> [SOURCE PASSAGE]
◆ ◆ ◆ ◆ ◆

1) What management software do you use for what?
2) Do you have centralized management or is each office run by itself?
3) Do you find any problem with associate turnover in each office? What is the incentive for staying in (what is their pay structure?)?
4) How many associates do you have per office and how many days a week do they work on average?
5) What are your office hours? (My current office is looking to expand to 7a-7p and open 7 days a week, not sure if this is a good move from 4.5 days, we are definitely busy enough for the expansion)
6) Do you find yourself in better leverage to negotiate your fee schedule with Delta with more offices? I assume your started with more than just Delta PPO, when did you start dropping insurances?
7) What lab do you use for your cases or is it all/some of it in-house? Are you using traditional impressions for crowns or is everything scan and mill?
8) How far booked out are you for hygiene and new patients?
1) Dentrix
2) House of brands with central control of things like bills, ordering, payroll, bookkeeping.
3) Associates are hired guns - they come and go. Good ones go fast, band ones you can't wait to get rid of. My strategy is to have partners instead of associates. Either a buy-in for one of my existing offices, or, more often, a partnership where a less experienced doc buys a practice and exchanges 20-30% of ownership for my consulting/optimization/leverage positions. Leverage in this case means STEEP discounts for variable expenses (lab costs, supplies, marketing, etc). This way, they can buy an office that producing 700K and end up with a 1.4 mil in REVENUE in 18 months.

◆ ◆ ◆ ◆ ◆

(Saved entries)
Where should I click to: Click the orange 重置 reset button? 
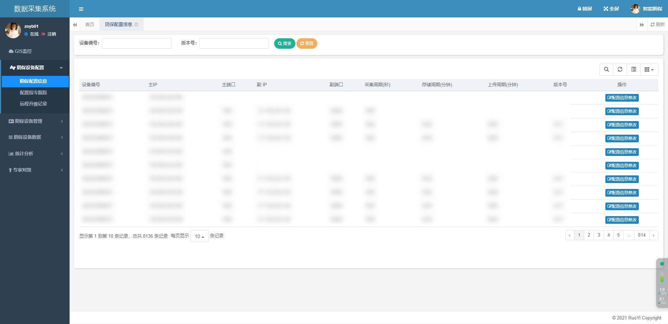[x=307, y=44]
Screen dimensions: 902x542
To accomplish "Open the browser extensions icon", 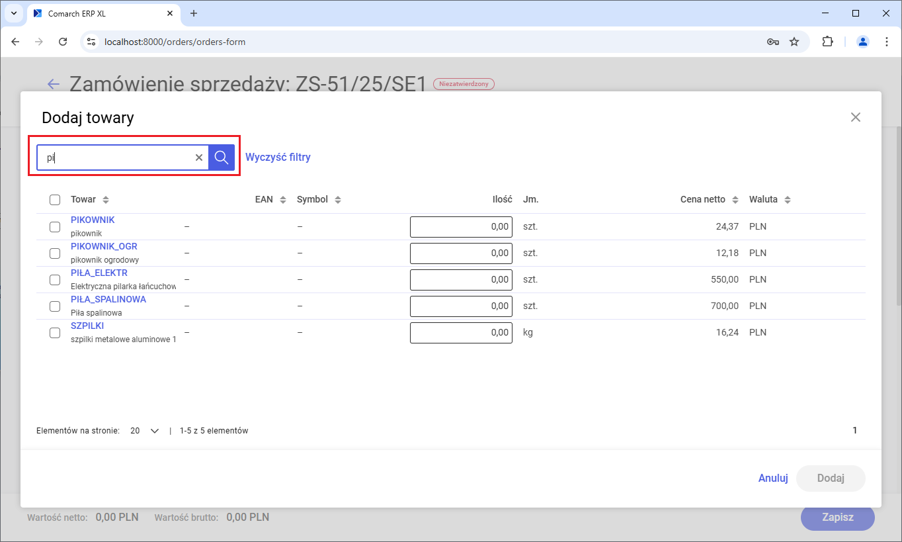I will [x=827, y=42].
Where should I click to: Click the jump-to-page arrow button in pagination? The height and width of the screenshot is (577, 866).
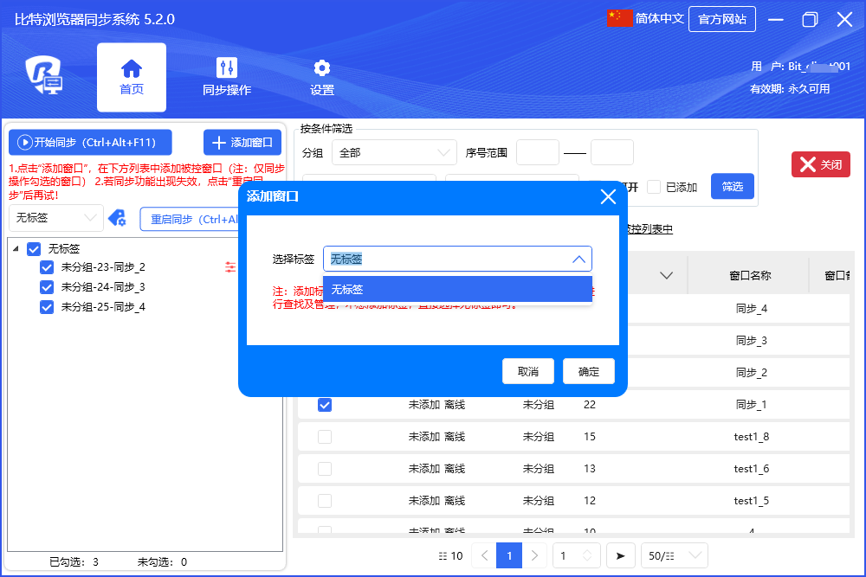click(x=620, y=555)
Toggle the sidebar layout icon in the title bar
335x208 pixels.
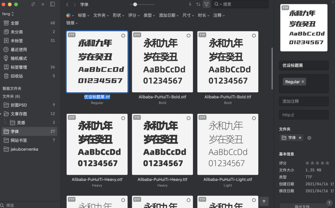coord(52,4)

◆ ◆ ◆ ◆ ◆

> [LIST OF TASKS]
[a] In the dental practice Q&A, what share of ownership does a less experienced dentist give up in exchange for consulting, optimization and leverage?
[b] Go on with the dental practice Q&A from the point where it stops.

> [TASK-BY-TASK OUTPUTS]
[a] 20-30% of ownership.

[b]
4) See above
5) ranges from 7-9am start and 5-6pm finish. Things for you to check would be (a) labor law in your state (some states consider anything above 8 hrs/day at overtime), as you may need to stagger employee shifts; (b) will your patients and STAFF be willing to be in the office at those hours; (c) is this better than being open an extra day; (d) if it's recall/hyg issue, why not add another hygienist and run a double or triple hygiene in the same day and expand another operatory, if possible; (e) if it's issue of you not being able to see more patients, consider working a little faster/smarter, double booking, or adding another RDA/DA for faster turnover. I very often see offices get in trouble by expanding without any optimization, which just results in minor revenue increase and major overhead gain. PM me if you want more specific advice
6) I don't negotiate with terrorists (or, in case of Delta, terrorists don't negotiate with you, regardless of how big you are). And no, always looked for offices to buy that were not insurance heavy.
7) Hardly no in-house lab work, though we are equipped for it in case of clutch situations. I am full digital flow (Trios) in all my offices and my lab picks up the tab on the cost of my Trios's. That's one of my leverage positions. It's a California-based lab that services all of US. PM me if you are interested in using them.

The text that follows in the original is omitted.